INSTRUCTIONS TO FOLLOW: Pull out every line of the entries below that contains the word "Given", matching its capitalization exactly.

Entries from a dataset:

--- BEGIN ---

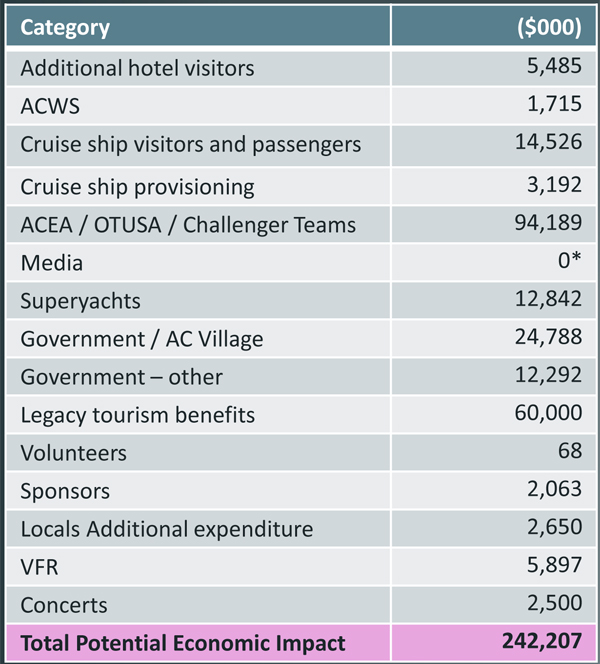600x664 pixels.
Task: Select the Legacy tourism benefits row
Action: point(137,415)
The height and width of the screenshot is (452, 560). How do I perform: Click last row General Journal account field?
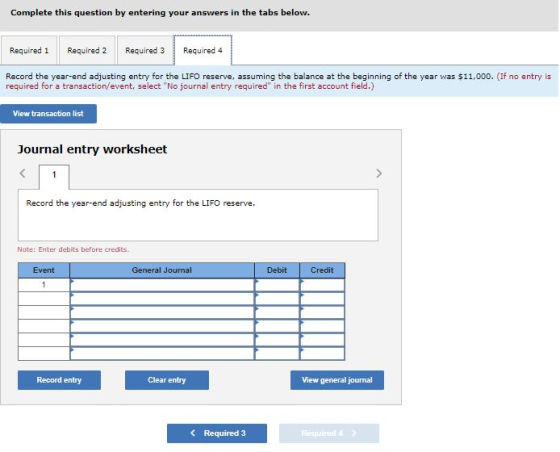point(162,353)
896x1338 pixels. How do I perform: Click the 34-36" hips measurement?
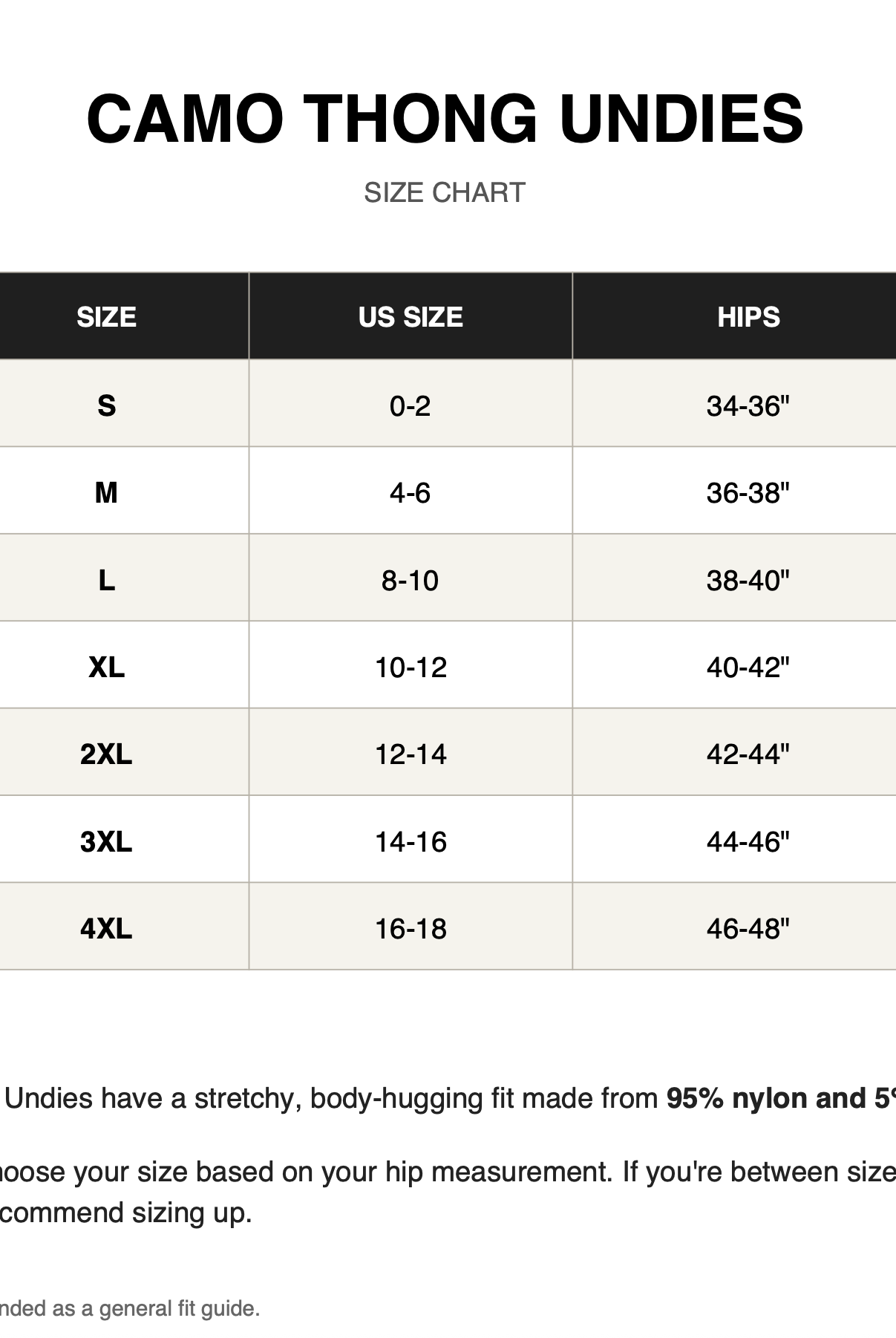tap(748, 405)
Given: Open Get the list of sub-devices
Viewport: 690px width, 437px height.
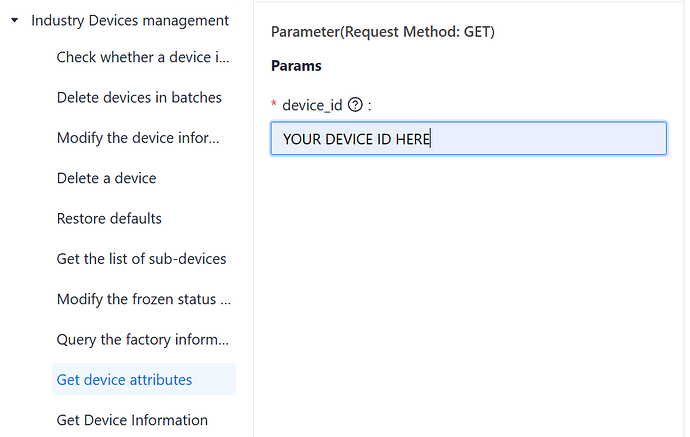Looking at the screenshot, I should [141, 258].
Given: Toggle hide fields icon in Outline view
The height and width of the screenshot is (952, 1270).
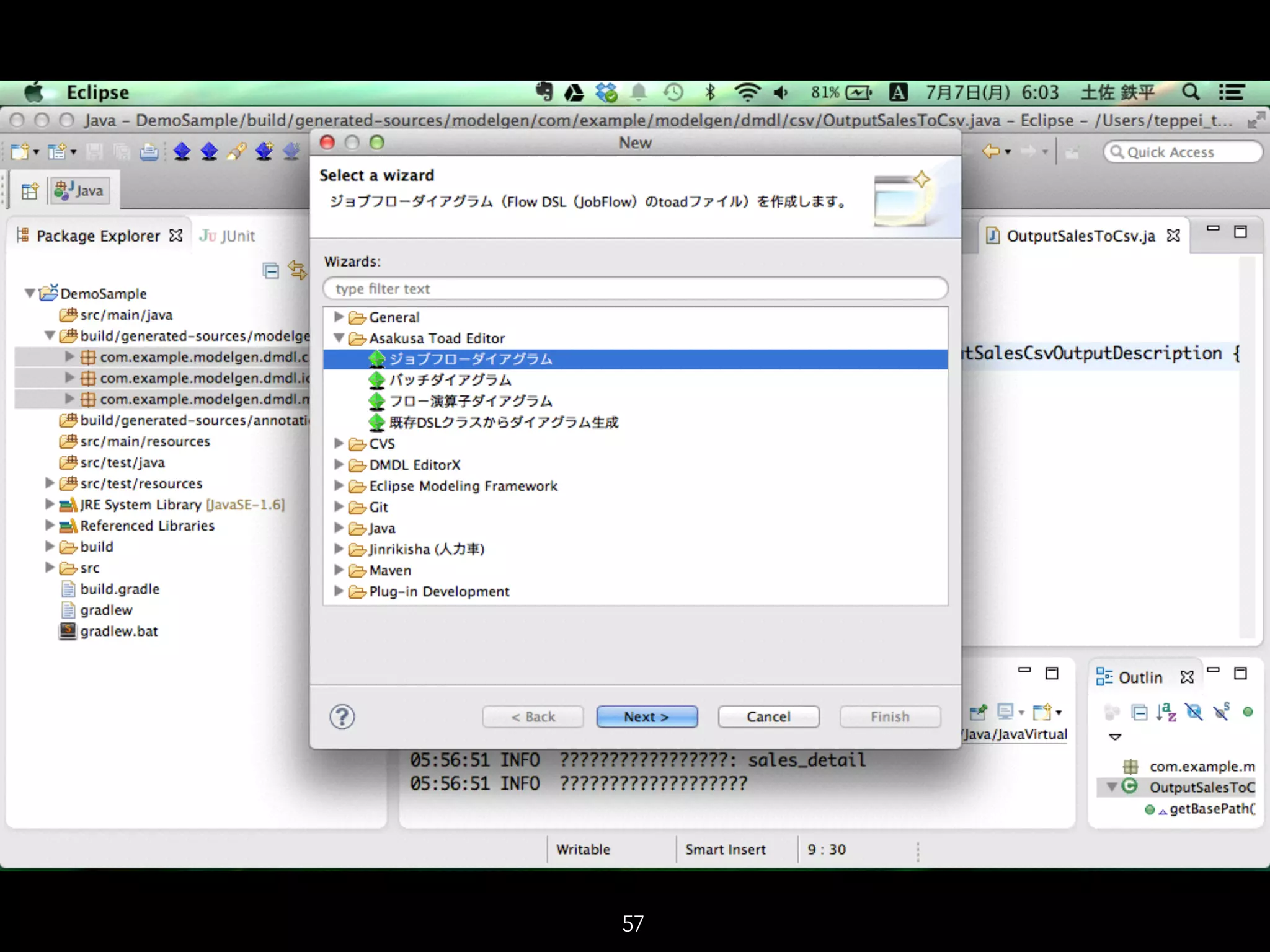Looking at the screenshot, I should tap(1193, 712).
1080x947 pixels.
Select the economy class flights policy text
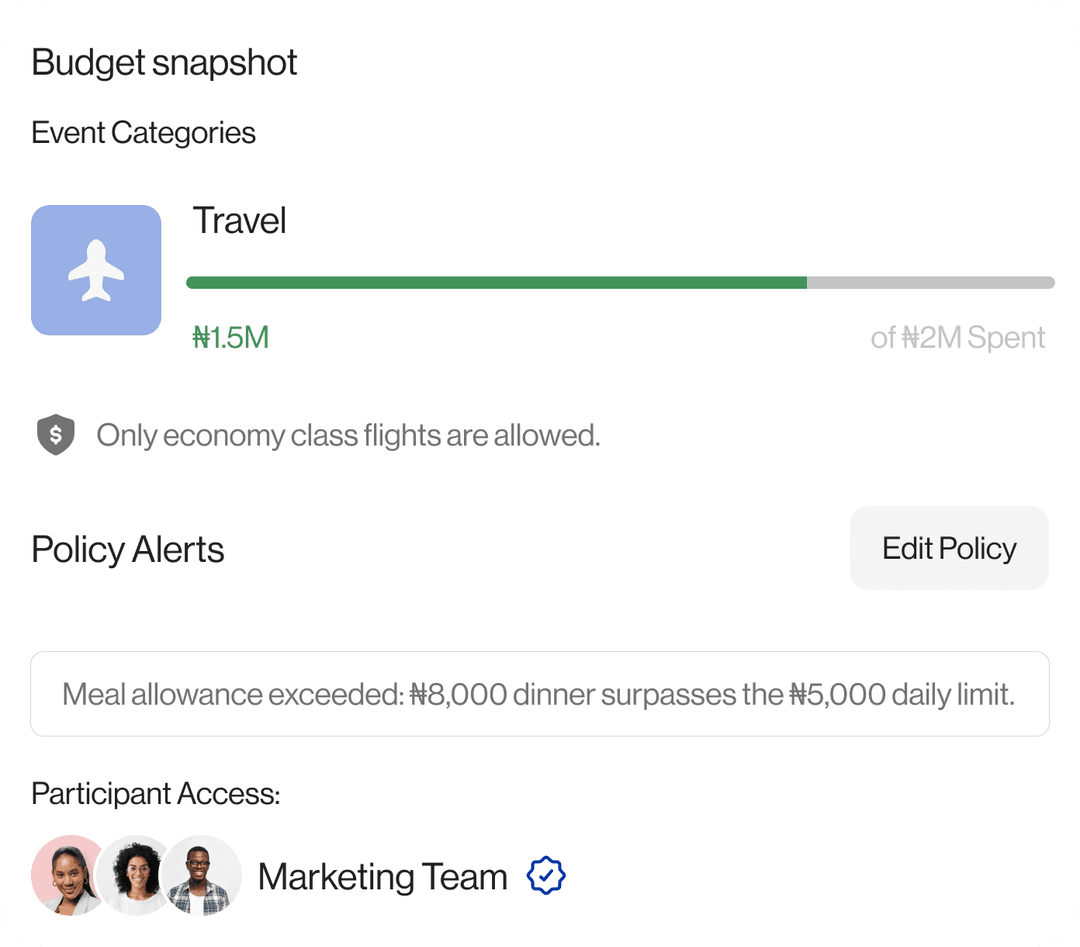348,435
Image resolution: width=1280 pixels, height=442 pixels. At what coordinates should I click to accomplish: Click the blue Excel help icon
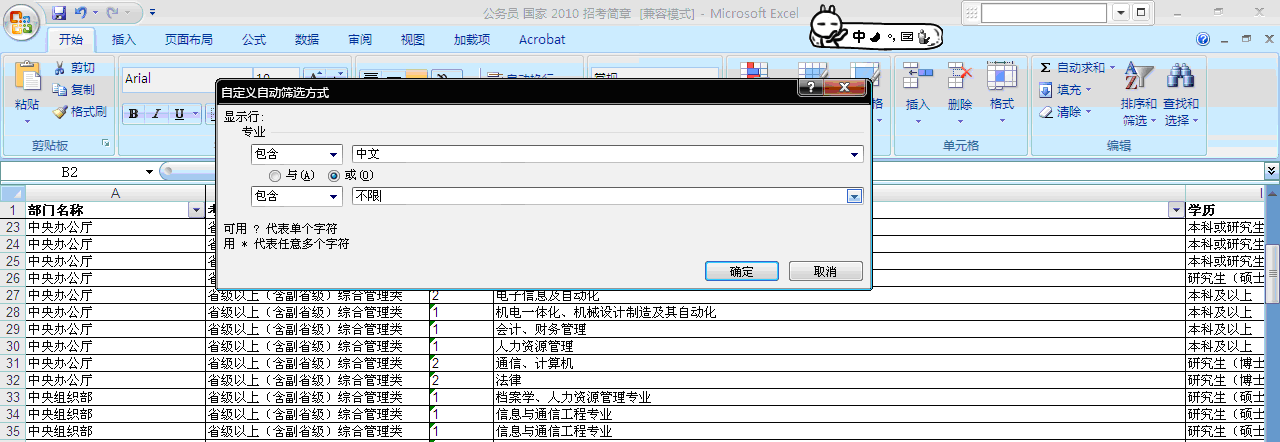click(1203, 39)
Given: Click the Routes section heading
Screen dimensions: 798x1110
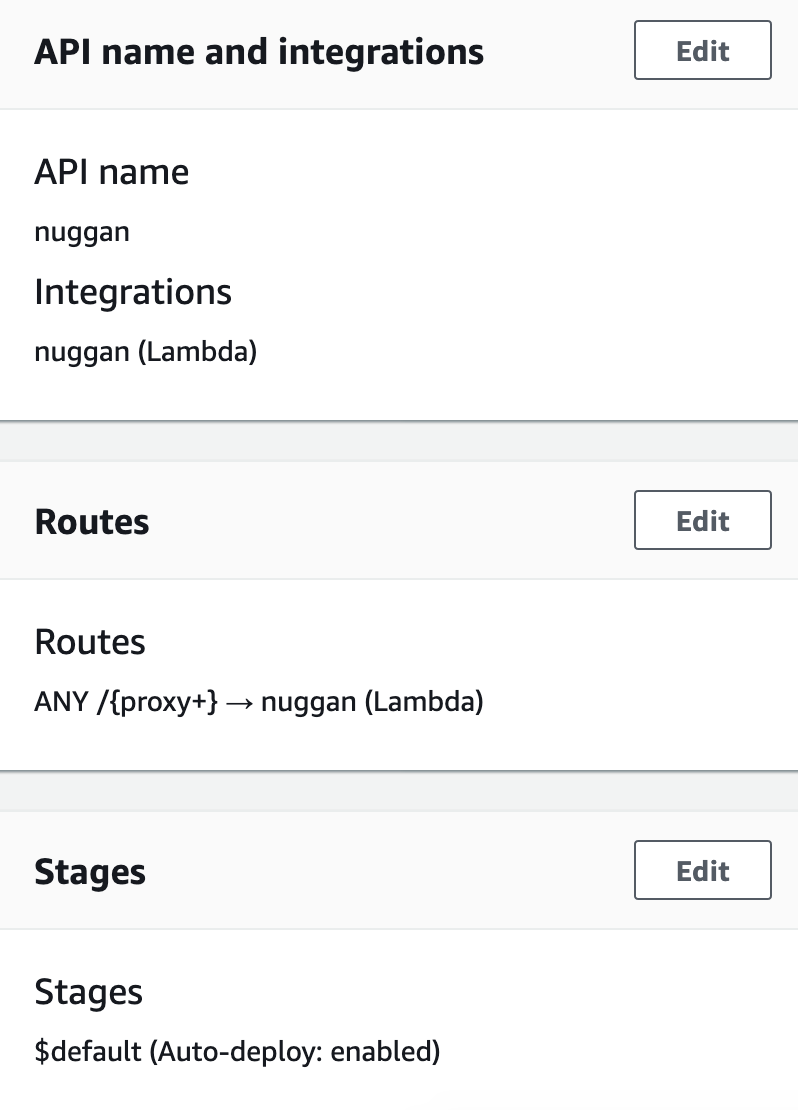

--- END ---

SOLUTION TO THIS TASK:
Given: Open Get the list of sub-devices
Given: Toggle hide fields icon in Outline view
Given: Click the Routes section heading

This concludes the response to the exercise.